HOW COMMON IS ACTIVE REPRESSION OF TRANSCRIPTION BY RelA?
When we first started investigating the effects of UV-C on NF-κB, our initial impression was that we were seeing transcriptionally inactive complexes rather than active repression of transcription. It was only when we looked closer at the data and performed further experiments that we realized a more dynamic effect was occurring. It is tempting to speculate therefore, that other examples in the literature of apparently “transcriptionally inactive” NF-κB might actually be circumstances where RelA has assumed a repressor function.
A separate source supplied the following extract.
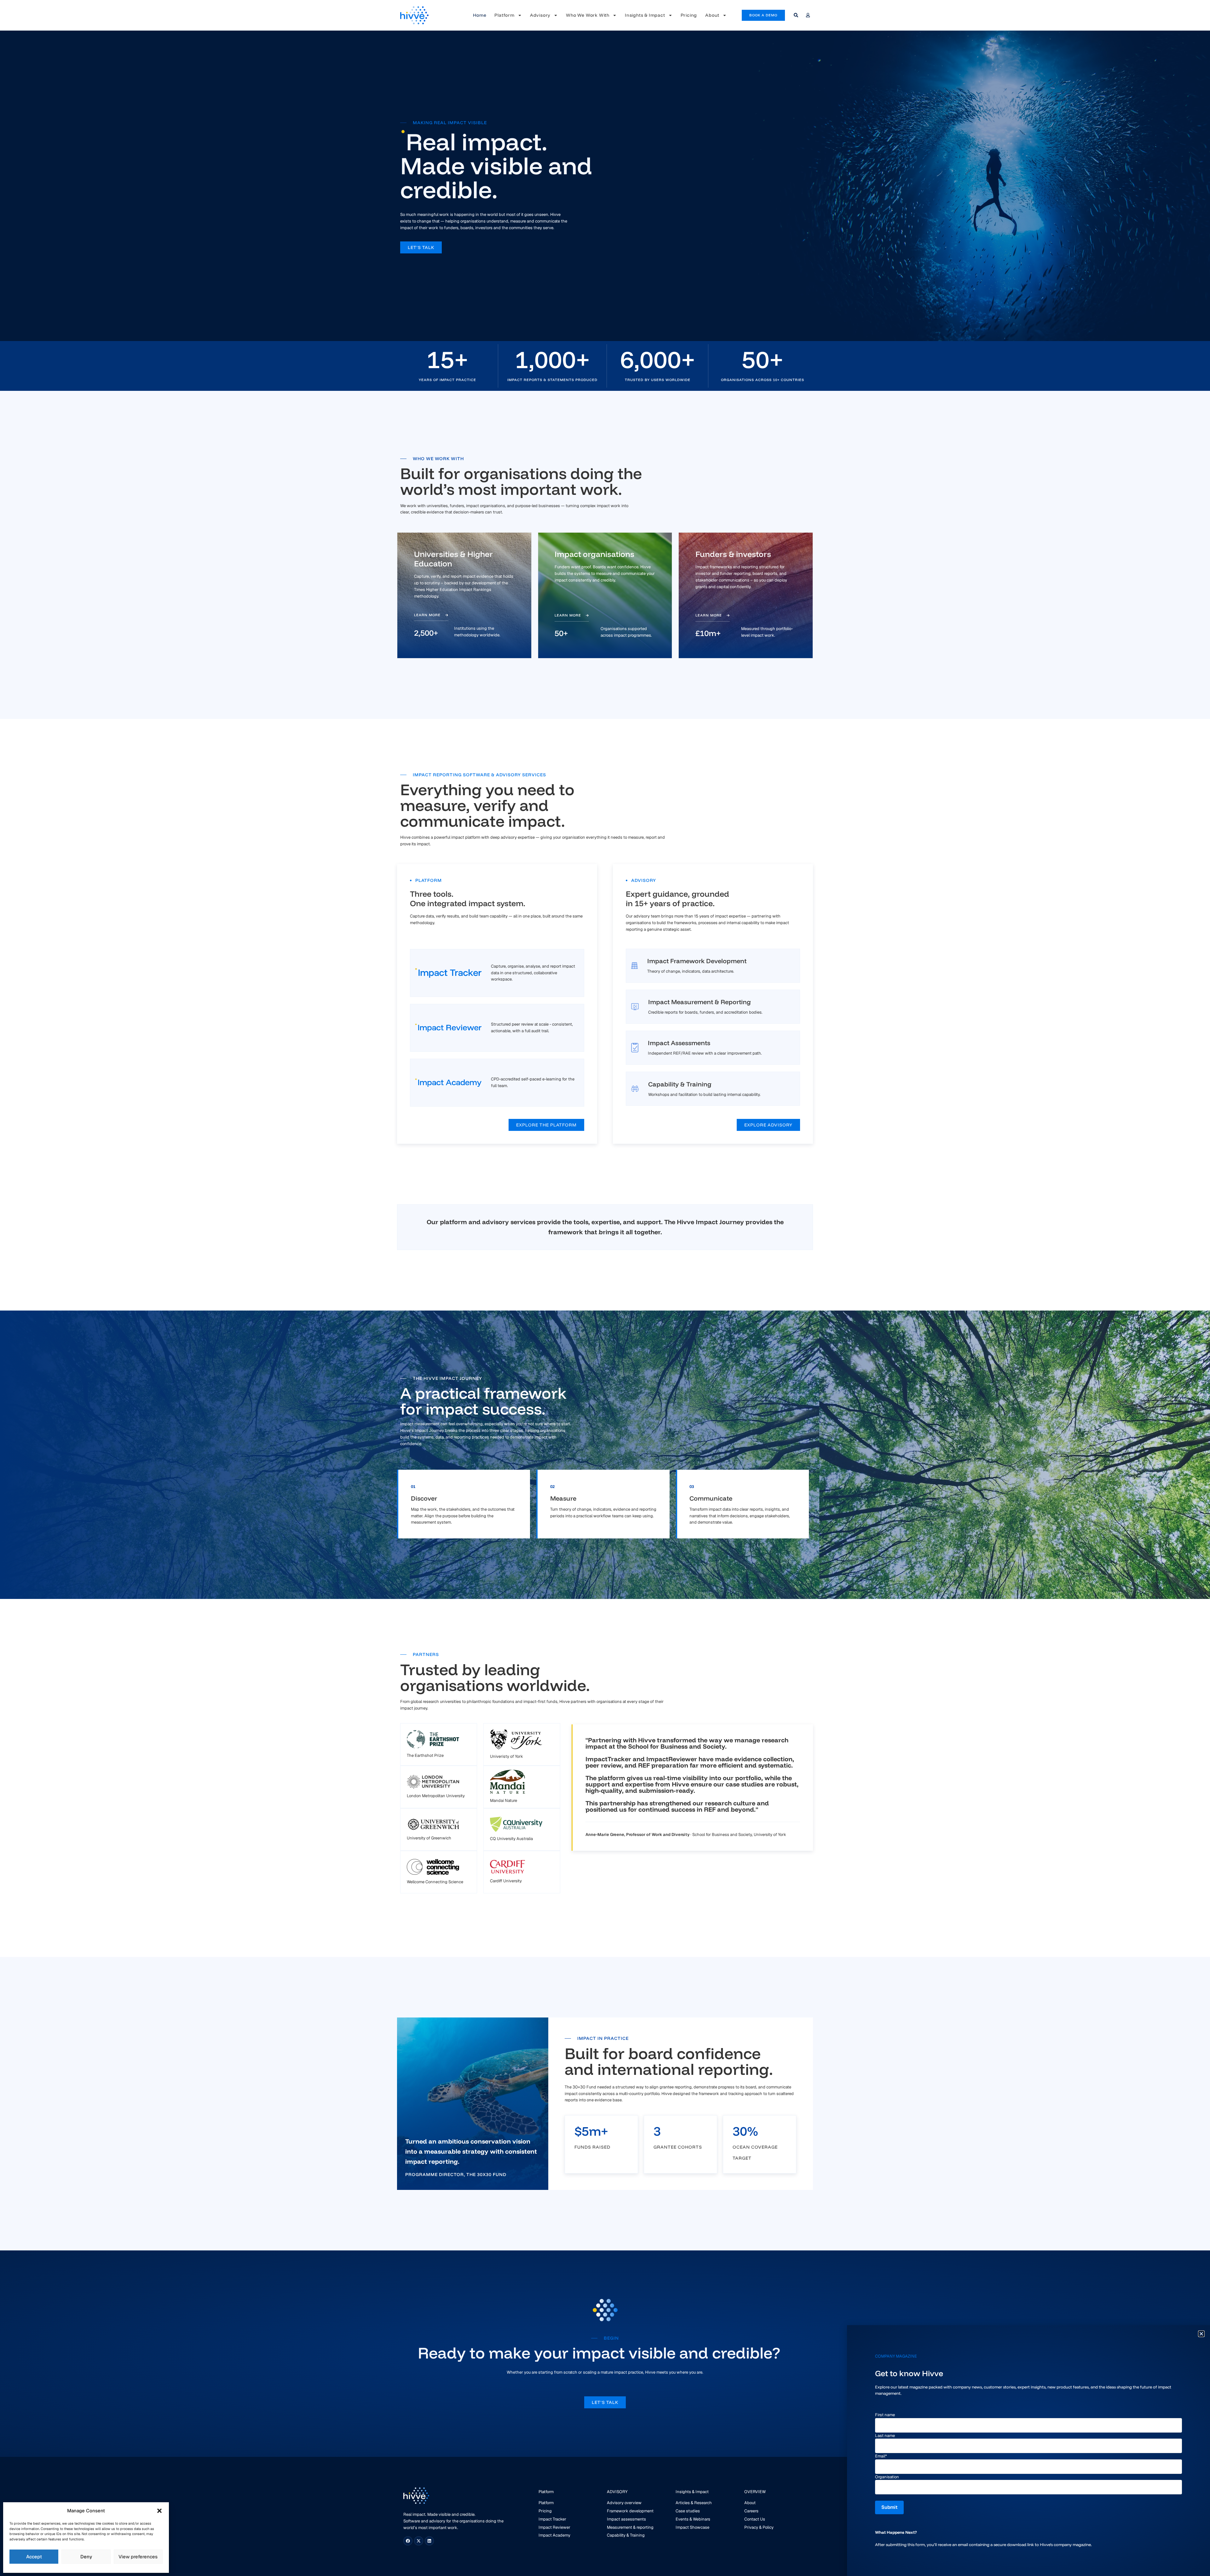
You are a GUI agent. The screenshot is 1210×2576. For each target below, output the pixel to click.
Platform (504, 15)
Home (479, 15)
It is possible that active repression of gene expression may be a more widely utilized function of RelA than is described in our paper. Possible examples of such circumstances include non-steroidal anti-inflammatory drugs (NSAIDs) and glucocorticoids that have been shown to induce RelA DNA binding with no transcriptional activity. Although the inhibitory affect on NF-κB has often been explained by prevention of IκB degradation, a number of reports reveal the situation can be more complex. For example, induction of transcriptionally inactive NF-κB complexes was observed in apoptotic HT-29 colon cancer cells in response to the COX-2 selective NSAID, NS-398.23 Furthermore, in a study with many parallels to the dominant effect of UV-C and daunorubicin over TNF that we reported, Egan et al. found that the aminosalicylate mesalamine dominantly inhibited interleukin 1 (IL-1) stimulated NF-κB dependent transcription and prevented IL-1 induced phosphorylation of the RelA subunit.24 Additionally, investigation of the action of glucocorticoids by the Haegeman and Adcock laboratories has shown that without altering RelA DNA binding, glucocorticoids prevent transactivation by disrupting RelA’s interaction with the basal transcription machinery25 by repressing RelA activated histone acetyltransferase activity and through inducing recruitment of HDAC2.26 www.landesbioscience.com
In addition to these examples, our findings with atypical activators are reminiscent of other results from our laboratory. We have also reported that the ARF tumor suppressor induces the association of RelA with HDAC1, resulting in the repression of the Bcl-xL promoter and gene.20 This appears to be mechanistically distinct to the effects seen with UV-C and daunorubicin: ARF mediated repression is dependent upon the RelA threonine 505 residue and the ATR checkpoint kinase, something not seen with the atypcial activators.10 Furthermore, ARF expression did not result in repression of the X-IAP gene, something seen with both UV-C and daunorubicin10,20 (Rocha S, Perkins N, unpublished observation). These observations suggest that there are multiple pathways leading to transcriptional repressor forms of RelA and that these result in differential repression of transcription. These differences might have distinct functional consequences in vivo.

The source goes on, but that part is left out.